At one of W. Germany's finest theaters: biting politics, bracing drama

In a pleasant town in the Ruhr Valley, an ancient German hero prowls the stage, masterminding his victory over the Roman legions of Augustus. His raincoat is modern, and - more surprising - his beret looks as if it came from the very shop that used to supply the late Che Guevara with his headgear.

The resemblance is not accidental. By their hats you shall know them.

The town is Bochum, and its theater is generally considered to be one of the finest in West Germany - second only to Peter Stein's Schaubuhne in West Berlin.
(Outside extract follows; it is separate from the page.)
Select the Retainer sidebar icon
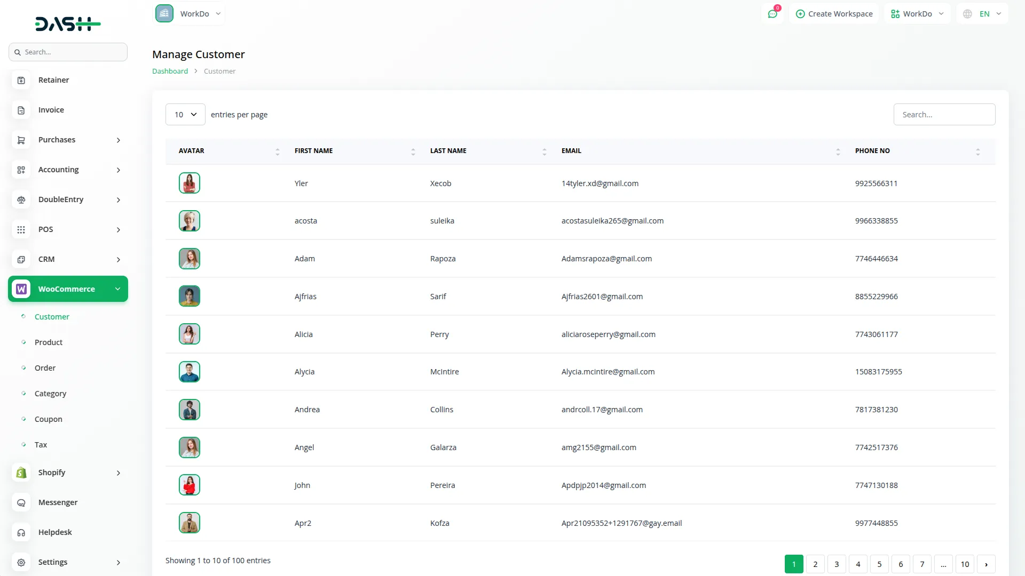Viewport: 1025px width, 576px height. coord(21,80)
It is run by Claus Peymann, whose specialties are spectacle, grotesque humor, and leftist politics. Dismissed from his previous post at Stuttgart for paying the dental bill of an imprisoned terrorist, he moved on to Bochum, an agreeable center of modest shops, which also serves as a dormitory town for automobile workers in the Ruhr Valley. Peymann has just been named director of the Vienna Burgtheater in 1986.
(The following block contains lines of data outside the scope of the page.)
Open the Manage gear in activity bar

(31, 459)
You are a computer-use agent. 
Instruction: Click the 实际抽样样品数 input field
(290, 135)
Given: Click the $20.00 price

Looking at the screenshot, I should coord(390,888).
The theatergoers of Bochum get both the classics (especially lots of Goethe and Shakespeare) and contemporary works, including usually the first look at new plays by two of the leading dramatists of the German-speaking world - the Austrian Thomas Bernhard and the East German Heiner Muller.

Curiously, Peymann's productions of classics are likely to be more frankly political than his contemporary plays. Consider the present revival of Heinrich von Kleist's ''Hermann's Battle,'' which has been acclaimed in West Berlin, Paris, and other theater centers.

It was a political play when Kleist wrote it in 1809 - not just a quaint historical record of the destruction of the Roman Army in the Teutoburg Forest in AD 9. Kleist thought of the Emperor Augustus as the equivalent of a contemporary predator, the Emperor Napoleon, who, he thought, should encounter equally effective resistance from the Austrian and German princes of the day.

Kleist found in Hermann - the leader of the Germans in the first years of the Christian era - the perfect model of the unscrupulous champion of a good cause, perhaps a little like Machiavelli's Prince. He pretends to be the Roman's friend , even permits his wife to conduct a flirtation with the Roman legate, but then turns on the Romans and helps his allies to destroy them.

Over the years, this play, the only one by Kleist to be unavailable in English, has been made to express the German nationalism of each passing era. As Peymann's program reminds us, an East German version in 1957 made the Americans the modern equivalent of the imperialist Romans. (Peymann's programs are extraordinary. Both in Stuttgart and in Bochum he has supplied a text of each play and thereby made himself the leading publisher of plays in the German world.)

In the present production, the diversity of costumes make the play timeless. At peace, the Romans are dressed like Napoleonic or colonialist soldiers of Kleist's time, but in battle they look more like modern combat troops. Germanic leaders like to wear horned helmets suited to Hermann's time, but Hermann prefers his Che beret, and that fits the general impression. The genteel Romans, proudly bearing the white man's burden, find themselves among a savage race whom they are civilizing. In the program an American scholar underlines the point by testifying to Kleist's interest in the Napoleonic colonial activities in Haiti, thereby providing a convenient allusion to America's Caribbean adventures.

The basic political comment is clear - the Romans are Napoleon's Frenchmen and also the imperialists of today. Once this message is clear, Peymann can go on to have fun, as he notably does in the episode in which the flirtatious Roman legate gets his deserved punishment.

The legate's manner is extremely artificial and excessively sissified, as if he is giving the beastly Germans an exceptionally good lesson in how to behave. He has a rendezvous with Hermann's wife, the fair Thusnelda, at a stylized moonlit garden.

But she has led him to a trap: She locks the garden gate, and complains pathetically all the while he is crushed by a bear. There is German savagery for him!

But the battle is the payoff. The Romans, in a phalanx of oversized shields, march vainly, sliding and slipping through a chaos of thunder, lightning, rain, and mess.

Acclaimed as king of the Germans, Hermann stands triumphant; the shadow he casts grows larger and larger till the lights go out.